Leverage your knowledge of SQL to easily write distributed data processing applications on Hadoop using Apache Hive
Hadoop provides a robust framework for building distributed applications, but working directly with Hadoop requires writing a lot of code. Adding structure to data and using a higher-level language such as SQL makes working with Hadoop both easier and faster.
"Instant Apache Hive Essentials How-to" contains a series of practical recipes that introduce the power and flexibility of Hive. Starting with your first query, this book will provide step-by-step instructions and behind-the-scenes explanations for how to effectively write MapReduce jobs with SQL.

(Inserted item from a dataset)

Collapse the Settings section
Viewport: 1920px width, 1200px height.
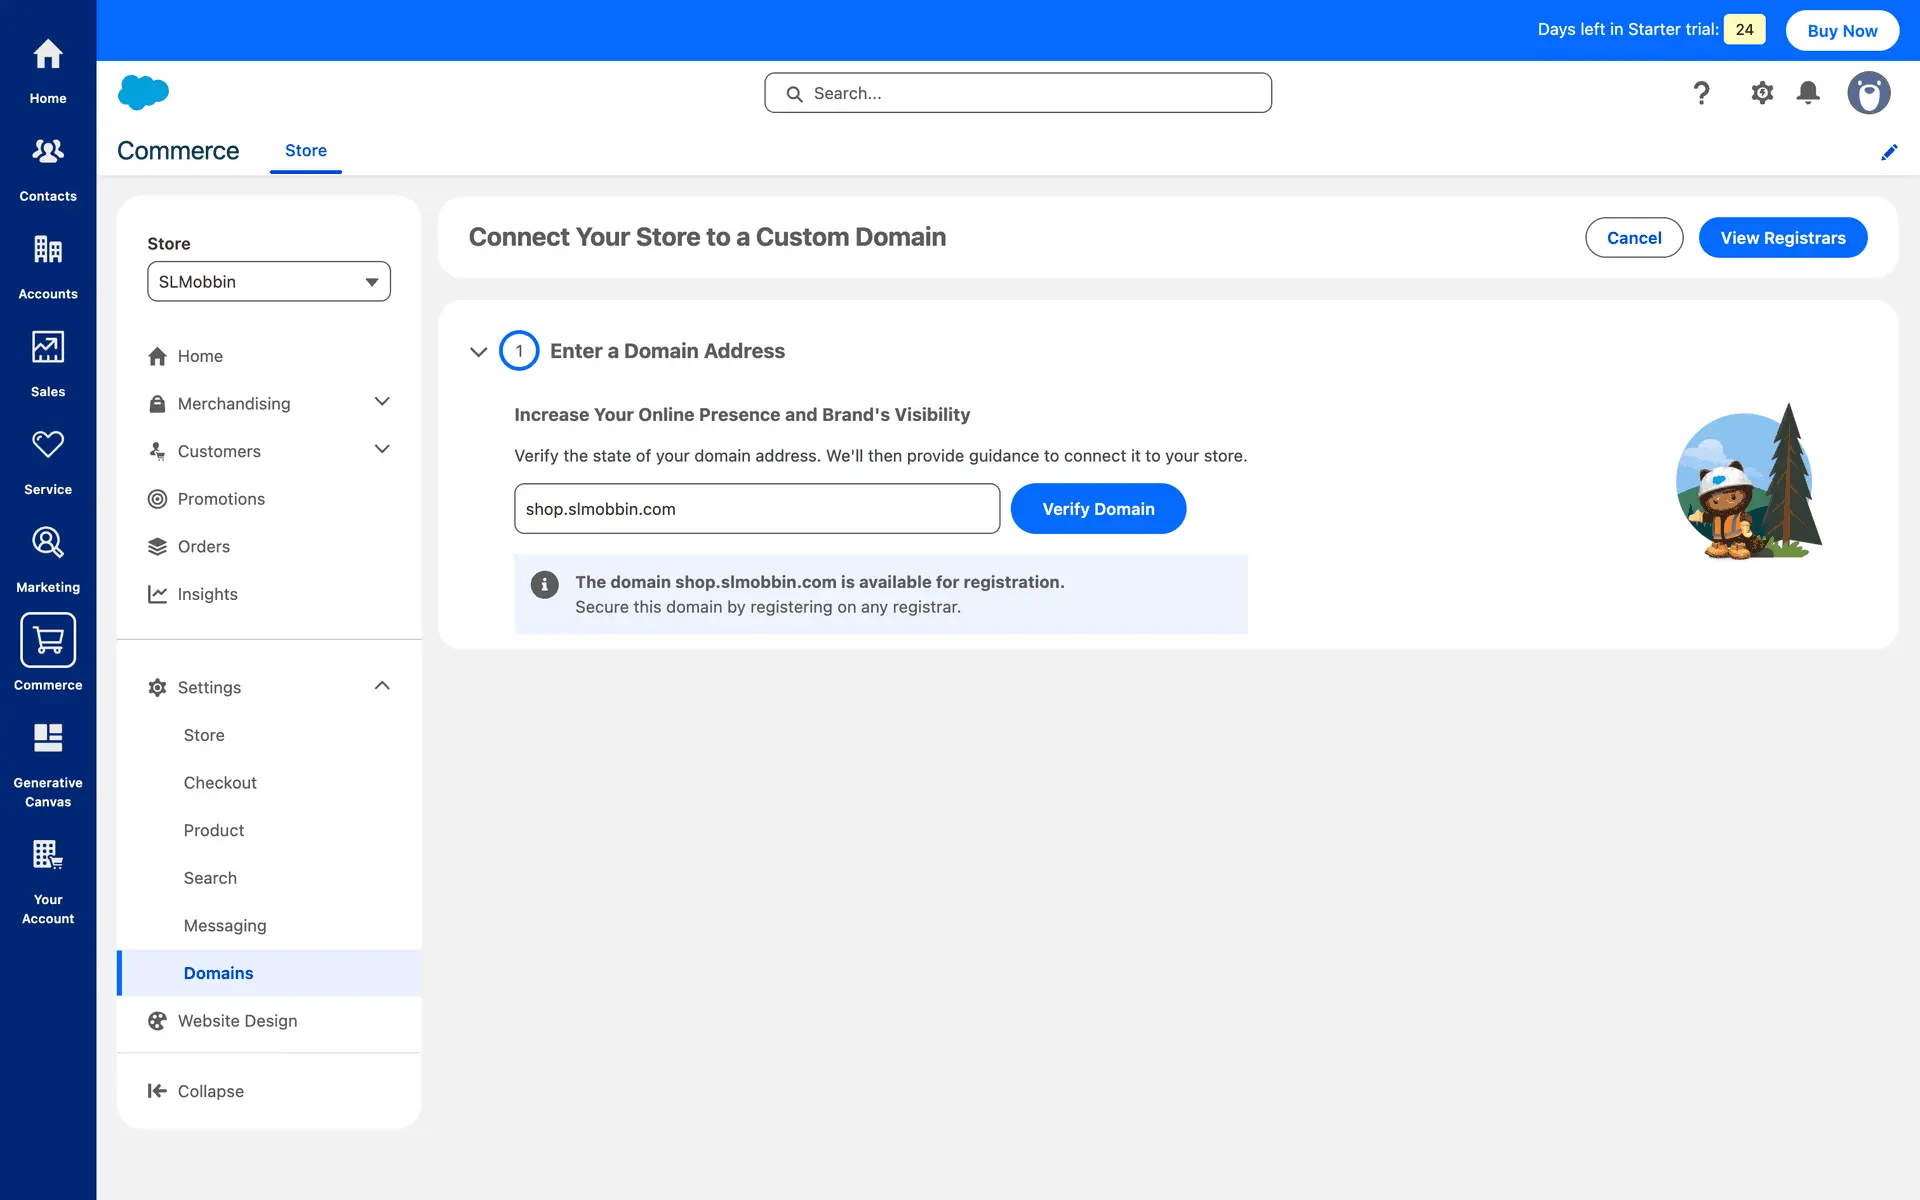(381, 686)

This book looks at how Hive transforms SQL statements into MapReduce jobs and demonstrates how you can extend Hive to support your own use cases. Its recipes will teach you how to leverage the scale of Hadoop while retaining the benefits of using a structured query language.You will learn how Hive translates a query into MapReduce jobs and explore how to structure your queries for better performance. You will extend Hive to understand your own file formats, simplifying the loading of data into the warehouse. You will finally add your own custom functions to Hive to support whatever use cases you may have.
"Instant Apache Hive Essentials How-to" is a quick introduction for adding Hive to your data toolkit. It is packed with high-level instructions for making Hive work as well as drawing connections to the underlying Hadoop framework to explain how things happen.